→ WHAT YOU WILL DO: Restate the data below word for word, keeping each line intact.

→ SUPPLIED MATERIAL:

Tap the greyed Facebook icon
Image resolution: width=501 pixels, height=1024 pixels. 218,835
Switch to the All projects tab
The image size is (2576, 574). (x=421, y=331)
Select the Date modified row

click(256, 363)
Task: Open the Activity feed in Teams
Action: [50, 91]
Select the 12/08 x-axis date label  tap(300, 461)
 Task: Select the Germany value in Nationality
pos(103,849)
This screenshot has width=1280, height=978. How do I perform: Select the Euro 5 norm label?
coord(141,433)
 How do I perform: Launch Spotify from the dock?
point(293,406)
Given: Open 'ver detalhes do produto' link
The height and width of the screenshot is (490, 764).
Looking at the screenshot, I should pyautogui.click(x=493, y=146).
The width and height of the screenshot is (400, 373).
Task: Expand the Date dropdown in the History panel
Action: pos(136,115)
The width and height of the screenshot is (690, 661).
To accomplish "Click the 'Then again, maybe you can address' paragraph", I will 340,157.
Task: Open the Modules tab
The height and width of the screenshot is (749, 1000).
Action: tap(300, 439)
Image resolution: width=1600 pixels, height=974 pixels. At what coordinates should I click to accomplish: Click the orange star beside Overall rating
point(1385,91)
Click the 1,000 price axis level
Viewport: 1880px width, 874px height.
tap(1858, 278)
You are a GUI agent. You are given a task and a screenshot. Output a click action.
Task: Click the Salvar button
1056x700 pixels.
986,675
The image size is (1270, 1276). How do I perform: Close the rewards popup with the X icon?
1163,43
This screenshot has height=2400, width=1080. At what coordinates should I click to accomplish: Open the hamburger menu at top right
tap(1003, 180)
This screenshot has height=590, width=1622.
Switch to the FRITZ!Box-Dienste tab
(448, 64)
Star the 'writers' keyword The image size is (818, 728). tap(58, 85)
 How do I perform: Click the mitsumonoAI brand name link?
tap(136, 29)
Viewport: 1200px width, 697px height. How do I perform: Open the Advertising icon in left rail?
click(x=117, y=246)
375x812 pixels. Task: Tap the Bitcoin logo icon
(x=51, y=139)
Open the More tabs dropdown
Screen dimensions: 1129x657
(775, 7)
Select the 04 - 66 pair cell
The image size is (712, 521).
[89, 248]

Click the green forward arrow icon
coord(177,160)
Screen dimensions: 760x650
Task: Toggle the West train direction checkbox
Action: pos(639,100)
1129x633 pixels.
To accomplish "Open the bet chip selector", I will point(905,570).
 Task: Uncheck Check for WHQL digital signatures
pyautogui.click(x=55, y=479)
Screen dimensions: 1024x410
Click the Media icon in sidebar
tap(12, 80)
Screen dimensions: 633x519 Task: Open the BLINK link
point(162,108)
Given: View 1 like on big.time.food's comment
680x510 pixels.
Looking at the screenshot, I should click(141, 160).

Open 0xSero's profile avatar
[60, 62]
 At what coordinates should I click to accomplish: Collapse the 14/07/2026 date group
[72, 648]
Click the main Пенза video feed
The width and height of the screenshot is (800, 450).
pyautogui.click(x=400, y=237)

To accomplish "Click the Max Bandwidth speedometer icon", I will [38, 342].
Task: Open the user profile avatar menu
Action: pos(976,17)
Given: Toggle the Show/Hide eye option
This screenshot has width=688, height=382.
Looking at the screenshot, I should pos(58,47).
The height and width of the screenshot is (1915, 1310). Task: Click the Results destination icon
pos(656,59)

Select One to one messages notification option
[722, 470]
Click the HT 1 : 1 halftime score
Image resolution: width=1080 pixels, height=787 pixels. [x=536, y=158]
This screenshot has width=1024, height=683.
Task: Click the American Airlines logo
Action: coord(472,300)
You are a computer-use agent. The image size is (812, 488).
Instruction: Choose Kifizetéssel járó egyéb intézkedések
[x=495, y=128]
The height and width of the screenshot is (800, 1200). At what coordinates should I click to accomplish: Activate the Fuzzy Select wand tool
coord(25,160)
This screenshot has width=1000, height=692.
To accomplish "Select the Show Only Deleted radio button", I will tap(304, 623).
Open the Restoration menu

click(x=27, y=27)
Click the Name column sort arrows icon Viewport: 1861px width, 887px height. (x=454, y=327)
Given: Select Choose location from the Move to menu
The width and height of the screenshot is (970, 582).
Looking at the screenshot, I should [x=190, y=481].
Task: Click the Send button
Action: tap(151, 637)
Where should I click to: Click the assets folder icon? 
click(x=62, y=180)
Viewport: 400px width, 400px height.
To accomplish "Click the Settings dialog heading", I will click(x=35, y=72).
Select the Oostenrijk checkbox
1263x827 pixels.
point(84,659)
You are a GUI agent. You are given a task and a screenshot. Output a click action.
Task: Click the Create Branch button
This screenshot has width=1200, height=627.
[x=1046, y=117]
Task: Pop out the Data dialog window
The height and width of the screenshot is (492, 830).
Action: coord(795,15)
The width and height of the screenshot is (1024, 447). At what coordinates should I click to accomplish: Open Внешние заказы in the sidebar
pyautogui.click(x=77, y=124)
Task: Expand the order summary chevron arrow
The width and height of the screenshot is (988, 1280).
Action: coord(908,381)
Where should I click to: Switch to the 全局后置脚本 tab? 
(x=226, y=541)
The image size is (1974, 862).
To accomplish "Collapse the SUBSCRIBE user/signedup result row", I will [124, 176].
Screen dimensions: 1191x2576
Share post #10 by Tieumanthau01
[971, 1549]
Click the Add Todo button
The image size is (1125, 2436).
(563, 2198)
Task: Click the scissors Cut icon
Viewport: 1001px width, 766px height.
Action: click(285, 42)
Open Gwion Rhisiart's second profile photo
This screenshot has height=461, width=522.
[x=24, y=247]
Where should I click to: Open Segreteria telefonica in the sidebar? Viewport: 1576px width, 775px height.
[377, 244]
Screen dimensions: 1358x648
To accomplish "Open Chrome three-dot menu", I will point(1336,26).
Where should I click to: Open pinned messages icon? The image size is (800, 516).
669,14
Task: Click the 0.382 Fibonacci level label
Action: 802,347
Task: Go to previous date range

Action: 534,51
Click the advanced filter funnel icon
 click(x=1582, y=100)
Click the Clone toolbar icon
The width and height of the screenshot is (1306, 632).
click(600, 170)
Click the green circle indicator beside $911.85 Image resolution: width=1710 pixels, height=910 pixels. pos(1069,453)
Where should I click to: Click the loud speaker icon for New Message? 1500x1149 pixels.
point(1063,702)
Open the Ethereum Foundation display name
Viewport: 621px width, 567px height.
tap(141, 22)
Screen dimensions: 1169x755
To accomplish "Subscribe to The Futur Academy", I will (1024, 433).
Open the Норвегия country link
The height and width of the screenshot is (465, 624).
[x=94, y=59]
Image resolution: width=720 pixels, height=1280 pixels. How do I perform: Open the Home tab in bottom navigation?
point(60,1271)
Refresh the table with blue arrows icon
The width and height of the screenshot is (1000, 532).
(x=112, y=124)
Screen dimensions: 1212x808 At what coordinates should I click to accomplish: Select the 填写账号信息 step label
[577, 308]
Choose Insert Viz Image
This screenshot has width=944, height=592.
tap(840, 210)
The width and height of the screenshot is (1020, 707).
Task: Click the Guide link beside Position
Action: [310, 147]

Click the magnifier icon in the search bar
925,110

→ ANSWER SECTION:
Tap the greyed Facebook icon
Image resolution: width=501 pixels, height=1024 pixels. 218,835
Switch to the All projects tab
The image size is (2576, 574). (x=421, y=331)
Select the Date modified row

click(256, 363)
Task: Open the Activity feed in Teams
Action: [50, 91]
Select the 12/08 x-axis date label  tap(300, 461)
 Task: Select the Germany value in Nationality
pos(103,849)
This screenshot has width=1280, height=978. How do I perform: Select the Euro 5 norm label?
coord(141,433)
 How do I perform: Launch Spotify from the dock?
point(293,406)
Given: Open 'ver detalhes do produto' link
The height and width of the screenshot is (490, 764).
Looking at the screenshot, I should pyautogui.click(x=493, y=146).
The width and height of the screenshot is (400, 373).
Task: Expand the Date dropdown in the History panel
Action: pos(136,115)
The width and height of the screenshot is (690, 661).
To accomplish "Click the 'Then again, maybe you can address' paragraph", I will 340,157.
Task: Open the Modules tab
The height and width of the screenshot is (749, 1000).
Action: tap(300, 439)
Image resolution: width=1600 pixels, height=974 pixels. At what coordinates should I click to accomplish: Click the orange star beside Overall rating
point(1385,91)
Click the 1,000 price axis level
Viewport: 1880px width, 874px height.
tap(1858, 278)
You are a GUI agent. You are given a task and a screenshot. Output a click action.
Task: Click the Salvar button
1056x700 pixels.
986,675
The image size is (1270, 1276). How do I perform: Close the rewards popup with the X icon?
1163,43
This screenshot has height=2400, width=1080. At what coordinates should I click to accomplish: Open the hamburger menu at top right
tap(1003, 180)
This screenshot has height=590, width=1622.
Switch to the FRITZ!Box-Dienste tab
(448, 64)
Star the 'writers' keyword The image size is (818, 728). tap(58, 85)
 How do I perform: Click the mitsumonoAI brand name link?
tap(136, 29)
Viewport: 1200px width, 697px height. How do I perform: Open the Advertising icon in left rail?
click(x=117, y=246)
375x812 pixels. Task: Tap the Bitcoin logo icon
(x=51, y=139)
Open the More tabs dropdown
Screen dimensions: 1129x657
(775, 7)
Select the 04 - 66 pair cell
The image size is (712, 521).
[89, 248]

Click the green forward arrow icon
coord(177,160)
Screen dimensions: 760x650
Task: Toggle the West train direction checkbox
Action: pos(639,100)
1129x633 pixels.
To accomplish "Open the bet chip selector", I will point(905,570).
 Task: Uncheck Check for WHQL digital signatures
pyautogui.click(x=55, y=479)
Screen dimensions: 1024x410
Click the Media icon in sidebar
tap(12, 80)
Screen dimensions: 633x519 Task: Open the BLINK link
point(162,108)
Given: View 1 like on big.time.food's comment
680x510 pixels.
Looking at the screenshot, I should click(141, 160).

Open 0xSero's profile avatar
[60, 62]
 At what coordinates should I click to accomplish: Collapse the 14/07/2026 date group
[72, 648]
Click the main Пенза video feed
The width and height of the screenshot is (800, 450).
pyautogui.click(x=400, y=237)

To accomplish "Click the Max Bandwidth speedometer icon", I will [38, 342].
Task: Open the user profile avatar menu
Action: pos(976,17)
Given: Toggle the Show/Hide eye option
This screenshot has width=688, height=382.
Looking at the screenshot, I should pos(58,47).
The height and width of the screenshot is (1915, 1310). Task: Click the Results destination icon
pos(656,59)

Select One to one messages notification option
[722, 470]
Click the HT 1 : 1 halftime score
Image resolution: width=1080 pixels, height=787 pixels. [x=536, y=158]
This screenshot has width=1024, height=683.
Task: Click the American Airlines logo
Action: coord(472,300)
You are a computer-use agent. The image size is (812, 488).
Instruction: Choose Kifizetéssel járó egyéb intézkedések
[x=495, y=128]
The height and width of the screenshot is (800, 1200). At what coordinates should I click to accomplish: Activate the Fuzzy Select wand tool
coord(25,160)
This screenshot has width=1000, height=692.
To accomplish "Select the Show Only Deleted radio button", I will tap(304, 623).
Open the Restoration menu

click(x=27, y=27)
Click the Name column sort arrows icon Viewport: 1861px width, 887px height. (x=454, y=327)
Given: Select Choose location from the Move to menu
The width and height of the screenshot is (970, 582).
Looking at the screenshot, I should [x=190, y=481].
Task: Click the Send button
Action: tap(151, 637)
Where should I click to: Click the assets folder icon? 
click(x=62, y=180)
Viewport: 400px width, 400px height.
To accomplish "Click the Settings dialog heading", I will click(x=35, y=72).
Select the Oostenrijk checkbox
1263x827 pixels.
point(84,659)
You are a GUI agent. You are given a task and a screenshot. Output a click action.
Task: Click the Create Branch button
This screenshot has width=1200, height=627.
[x=1046, y=117]
Task: Pop out the Data dialog window
The height and width of the screenshot is (492, 830).
Action: coord(795,15)
The width and height of the screenshot is (1024, 447). At what coordinates should I click to accomplish: Open Внешние заказы in the sidebar
pyautogui.click(x=77, y=124)
Task: Expand the order summary chevron arrow
The width and height of the screenshot is (988, 1280).
Action: coord(908,381)
Where should I click to: Switch to the 全局后置脚本 tab? 
(x=226, y=541)
The image size is (1974, 862).
To accomplish "Collapse the SUBSCRIBE user/signedup result row", I will [124, 176].
Screen dimensions: 1191x2576
Share post #10 by Tieumanthau01
[971, 1549]
Click the Add Todo button
The image size is (1125, 2436).
(563, 2198)
Task: Click the scissors Cut icon
Viewport: 1001px width, 766px height.
Action: click(285, 42)
Open Gwion Rhisiart's second profile photo
This screenshot has height=461, width=522.
[x=24, y=247]
Where should I click to: Open Segreteria telefonica in the sidebar? Viewport: 1576px width, 775px height.
[377, 244]
Screen dimensions: 1358x648
To accomplish "Open Chrome three-dot menu", I will point(1336,26).
Where should I click to: Open pinned messages icon? The image size is (800, 516).
669,14
Task: Click the 0.382 Fibonacci level label
Action: 802,347
Task: Go to previous date range

Action: 534,51
Click the advanced filter funnel icon
 click(x=1582, y=100)
Click the Clone toolbar icon
The width and height of the screenshot is (1306, 632).
click(600, 170)
Click the green circle indicator beside $911.85 Image resolution: width=1710 pixels, height=910 pixels. pos(1069,453)
Where should I click to: Click the loud speaker icon for New Message? 1500x1149 pixels.
point(1063,702)
Open the Ethereum Foundation display name
Viewport: 621px width, 567px height.
tap(141, 22)
Screen dimensions: 1169x755
To accomplish "Subscribe to The Futur Academy", I will (1024, 433).
Open the Норвегия country link
The height and width of the screenshot is (465, 624).
[x=94, y=59]
Image resolution: width=720 pixels, height=1280 pixels. How do I perform: Open the Home tab in bottom navigation?
point(60,1271)
Refresh the table with blue arrows icon
The width and height of the screenshot is (1000, 532).
(x=112, y=124)
Screen dimensions: 1212x808 At what coordinates should I click to accomplish: Select the 填写账号信息 step label
[577, 308]
Choose Insert Viz Image
This screenshot has width=944, height=592.
tap(840, 210)
The width and height of the screenshot is (1020, 707).
Task: Click the Guide link beside Position
Action: [310, 147]

Click the magnifier icon in the search bar
925,110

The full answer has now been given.